Segitu cinta Tama dia pada keluarganya. Namun, cinta membabi buta itu hanya berlaku untuk ibu, kakak serta adik perempuannya. Tidak dengan istrinya, aku. Sebak dada ini bila mengingat semua masa lalu.

“Aku tidak tahu cerita apa yang telah disampaikan kakakmu. Tapi, satu hal yang harus kamu tahu, Mas, tidak semua cerita kakakmu itu benar. Aku harap sebagai laki-laki satu-satunya di keluarga itu, kamu bisa mendidik mereka. Ajarkan pada mereka untuk jujur, dan jangan suka memutarbalikkan fakta yang ….” Belum sempat aku meneruskan ucapan, Tama sudah menyerobot duluan.

“Kamu menuduh keluarga aku berbohong? Terus kamu pikir aku percaya sama omongan kamu? Kamu itu yang pembohong, Amira? Sekali lagi aku tegaskan, aku lebih percaya mbakku. Sepertinya benar kata ibuku, kamu itu dari dulu jahat sama keluargaku!” Suara Tama memburu, dia tidak terima keluarganya dijelekkan.

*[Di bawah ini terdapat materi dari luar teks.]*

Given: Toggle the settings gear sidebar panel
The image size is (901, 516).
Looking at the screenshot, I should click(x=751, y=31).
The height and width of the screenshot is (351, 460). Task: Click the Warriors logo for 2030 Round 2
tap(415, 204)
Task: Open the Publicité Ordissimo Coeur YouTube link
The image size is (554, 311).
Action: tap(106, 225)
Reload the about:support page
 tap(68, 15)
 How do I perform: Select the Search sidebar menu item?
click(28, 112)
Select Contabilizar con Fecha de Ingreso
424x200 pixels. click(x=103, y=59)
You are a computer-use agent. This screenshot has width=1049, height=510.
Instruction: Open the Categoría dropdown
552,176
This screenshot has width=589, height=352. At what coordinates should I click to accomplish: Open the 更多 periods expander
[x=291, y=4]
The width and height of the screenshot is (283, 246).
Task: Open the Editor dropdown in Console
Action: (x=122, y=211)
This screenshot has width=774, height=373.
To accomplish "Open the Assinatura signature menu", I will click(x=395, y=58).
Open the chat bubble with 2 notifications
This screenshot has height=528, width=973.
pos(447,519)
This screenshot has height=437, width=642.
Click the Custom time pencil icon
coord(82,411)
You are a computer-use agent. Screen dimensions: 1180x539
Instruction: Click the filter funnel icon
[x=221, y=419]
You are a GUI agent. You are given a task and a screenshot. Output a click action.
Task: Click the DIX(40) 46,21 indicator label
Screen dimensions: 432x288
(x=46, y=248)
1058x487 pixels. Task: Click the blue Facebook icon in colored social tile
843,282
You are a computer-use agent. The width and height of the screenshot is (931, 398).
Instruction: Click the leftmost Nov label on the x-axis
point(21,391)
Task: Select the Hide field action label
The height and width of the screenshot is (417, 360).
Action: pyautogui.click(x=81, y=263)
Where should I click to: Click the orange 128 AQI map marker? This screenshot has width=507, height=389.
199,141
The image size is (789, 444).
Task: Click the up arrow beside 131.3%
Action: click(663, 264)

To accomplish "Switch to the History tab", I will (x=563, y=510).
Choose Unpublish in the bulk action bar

“Kamu nggak percaya sama aku? Bodo amat, Mas. Nggak ngaruh. Toh, saat ini kepercayaanmu juga tidak penting lagi bagiku. Oh, ya, aku nggak suka sama keluarga kamu? Nggak kebalik, tah? Mati-matian aku berusaha mengambil hati ibumu, tapi dia selalu begitu. Kalau aku jahat sama keluargamu, mana mungkin mau ngasih uang ibumu setiap bulannya? Kalau aku jahat sama orang keluargamu, apa mungkin setiap bulan mau ngasih uang SPP untuk Arin? Coba pikir pake akal sehat dan hati nuranimu, Mas! Nanti kamu akan tahu jawabannya.

Sekali lagi aku ingatkan. Jangan terlalu membela keluargamu mati-matian, sebelum mengetahui kebenarannya. Takutnya, kamu akan malu sendiri kalau tahu fakta yang sesungguhnya.” Aku memejamkan mata sejenak, menghirup oksigen sebanyak-banyaknya guna mengurai sesaknya dada.

Selama ini dengan senang hati aku membantu keluarganya, mati-matian mengambil hati ibunya yang dari awal tidak menyukai aku. Aku pikir dengan memberikan uang jajan setiap bulan itu mampu membuka hati Bu Mumun sehingga bisa menerima aku dengan tangan terbuka. Tapi, ternyata itu hanya khayalan aku semata. Buktinya, ibunya Tama hanya senang menerima uangku saja, tapi tidak dengan diriku. Di belakang mungkin dia mengunjingku.